L’Algérie a menacé de suspendre l’approvisionnement de Naturgy en gaz naturel, au cas où cette entreprise espagnole tomberait dans le giron de l’Emirati Taqa. Pourtant, selon son partenaire espagnol, aucune clause du contrat entre la Sonatrach algérienne et Naturgy ne lie la fin de leur partenariat à un éventuel changement d’actionnariat. Un scénario de rupture fera aussi très mal à l’Algérie qui risque de perdre de gros clients ibériques et de mettre en péril le seul gazoduc en activité la reliant à l’Espagne.

Après les perturbations et les menaces de rupture de son contrat de fourniture de gaz à l’Espagne en mars 2022 à la suite du positionnement sans équivoque de Madrid en faveur de la proposition marocaine d’autonomie de son Sahara, Alger récidive. Cette fois-ci, ce n’est plus le problème du Sahara marocain qui en est la cause, mais une décision purement commerciale prise entre opérateurs économiques: Taqa des Emirats arabes unis et certains actionnaires de Naturgy dont des fonds d’investissement qui souhaitent céder leurs participations à l’Emirati.

En effet, depuis quelques semaines, des informations font état de discussions entre l’énergéticien émirati Taqa, détenu à hauteur de 75% par les Emirats arabes unis, et trois actionnaires de Naturgy, qui souhaitent sortir du tour de table de l’espagnol et réaliser des plus-values mirobolantes. Cette transaction ferait de l’Emirati le premier actionnaire de l’entreprise espagnole de distribution et de commercialisation de gaz et d’électricité.

◆ **Données**:

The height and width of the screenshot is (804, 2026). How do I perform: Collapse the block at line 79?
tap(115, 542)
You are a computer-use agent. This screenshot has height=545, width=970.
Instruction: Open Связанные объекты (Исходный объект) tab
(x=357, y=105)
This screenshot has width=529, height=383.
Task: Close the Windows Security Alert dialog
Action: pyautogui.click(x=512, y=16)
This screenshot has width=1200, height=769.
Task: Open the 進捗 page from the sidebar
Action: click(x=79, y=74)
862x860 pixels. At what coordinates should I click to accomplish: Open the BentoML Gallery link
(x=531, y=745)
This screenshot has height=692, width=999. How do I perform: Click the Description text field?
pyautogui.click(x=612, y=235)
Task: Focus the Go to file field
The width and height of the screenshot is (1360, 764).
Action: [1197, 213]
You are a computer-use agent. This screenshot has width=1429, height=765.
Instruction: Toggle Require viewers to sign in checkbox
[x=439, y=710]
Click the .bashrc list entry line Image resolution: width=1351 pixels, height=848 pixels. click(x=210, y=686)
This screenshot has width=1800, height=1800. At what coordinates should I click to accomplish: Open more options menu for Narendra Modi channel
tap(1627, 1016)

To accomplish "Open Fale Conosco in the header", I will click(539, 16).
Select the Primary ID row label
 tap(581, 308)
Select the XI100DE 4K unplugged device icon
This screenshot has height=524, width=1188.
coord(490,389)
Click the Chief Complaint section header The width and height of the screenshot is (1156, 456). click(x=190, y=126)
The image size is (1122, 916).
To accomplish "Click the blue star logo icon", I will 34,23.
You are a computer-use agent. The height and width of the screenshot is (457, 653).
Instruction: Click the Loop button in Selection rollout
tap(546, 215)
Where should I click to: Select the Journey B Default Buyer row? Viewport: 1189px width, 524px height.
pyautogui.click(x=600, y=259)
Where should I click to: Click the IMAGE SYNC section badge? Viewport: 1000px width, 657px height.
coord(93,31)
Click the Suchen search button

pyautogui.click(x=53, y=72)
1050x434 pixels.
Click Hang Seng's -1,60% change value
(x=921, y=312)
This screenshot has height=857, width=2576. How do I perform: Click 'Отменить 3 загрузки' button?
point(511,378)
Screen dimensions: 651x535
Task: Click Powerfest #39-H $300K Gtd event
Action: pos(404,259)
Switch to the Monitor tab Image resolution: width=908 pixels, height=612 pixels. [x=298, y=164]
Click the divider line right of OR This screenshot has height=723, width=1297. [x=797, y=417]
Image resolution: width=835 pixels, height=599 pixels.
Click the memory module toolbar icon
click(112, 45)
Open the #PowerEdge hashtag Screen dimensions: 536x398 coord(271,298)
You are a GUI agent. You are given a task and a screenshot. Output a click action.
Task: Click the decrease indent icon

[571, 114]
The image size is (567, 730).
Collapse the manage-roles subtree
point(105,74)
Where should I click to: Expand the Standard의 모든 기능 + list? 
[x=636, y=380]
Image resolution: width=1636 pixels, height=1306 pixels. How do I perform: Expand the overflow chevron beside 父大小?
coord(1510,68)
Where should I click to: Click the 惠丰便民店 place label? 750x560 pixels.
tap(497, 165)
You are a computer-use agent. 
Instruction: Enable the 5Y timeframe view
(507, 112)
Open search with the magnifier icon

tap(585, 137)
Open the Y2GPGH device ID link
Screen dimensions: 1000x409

◆ **Liste des tâches**:
A – Répondez à ces questions d'après le texte sur Naturgy :
(i) Quelle part de Taqa les Émirats arabes unis détiennent-ils ?
(ii) Combien d'actionnaires de Naturgy sont en discussion avec Taqa ?
(iii) En quel mois et quelle année le contrat de fourniture de gaz à l'Espagne a-t-il connu des perturbations et des menaces de rupture ?
B – Indiquez si chaque affirmation concorde avec le texte sur Naturgy, en citant les mots qui tranchent :
(i) D'après le partenaire espagnol, le contrat entre la Sonatrach et Naturgy lie la fin du partenariat à un changement d'actionnariat.
(ii) La nouvelle menace d'Alger a pour cause la question du Sahara.
(iii) La transaction ferait de Taqa le premier actionnaire de Naturgy.
C – Reprenez le texte sur Naturgy là où il s'arrête et poursuivez-le.

◆ **Résultats de l'exercice**:
A –
(i) 75 %.
(ii) Trois.
(iii) En mars 2022.

B –
(i) Non : « aucune clause du contrat entre la Sonatrach algérienne et Naturgy ne lie la fin de leur partenariat à un éventuel changement d’actionnariat ».
(ii) Non : « ce n’est plus le problème du Sahara marocain qui en est la cause ».
(iii) Oui : « Cette transaction ferait de l’Emirati le premier actionnaire de l’entreprise espagnole ».

C –
Il s’agit notamment de trois fonds d’investissements étrangers -Capital Investissement (CVC) avec 20,70% du capital, Global Infrastructure Partners (GIP) avec 20,60% et le fonds d’investissement australien IFM Global Infrastructure (15%). Ces trois fonds d’investissement totalisent 56,30% du capital de Naturgy.

Pour le moment, les discussions se focalisent surtout sur les participations des deux premiers fonds totalisant 41,30% du capital de l’énergéticien espagnol. Mais en acquérant celles-ci, l’Emirati sera dans l’obligation de lancer une offre publique d’achat (OPA) sur le reste du capital de cette entreprise et pourra alors en prendre le contrôle, en acquérant les 15% du capital détenu par l’Australien IFM Global Infrastructure.

La holding espagnole CriteriaCaixa, premier actionnaire de Naturgy avec une participation de 26,70%, a annoncé aussi être entrée en discussion avec Taqa, sans la nommer, «au sujet d’un éventuel accord de partenariat», selon Reuters. C’est dire qu’au niveau des principaux actionnaires de Naturgy, la messe est dite.

Ainsi, Naturgy ne participe pas aux négociations avec Taqa en tant qu’entité, mais ce sont certains de ses actionnaires qui sont en discussions pour le rachat de leurs participations par l’Emirati. Les actionnaires ont le droit de céder leurs participations à un investisseur qui accepterait de payer le prix fort pour prendre le contrôle de l’entreprise, surtout quand ils jugent que leur potentiel de gain avait atteint son objectif. Ce qui est plus que normal dans un marché, surtout si les clauses signées par les parties le permettent.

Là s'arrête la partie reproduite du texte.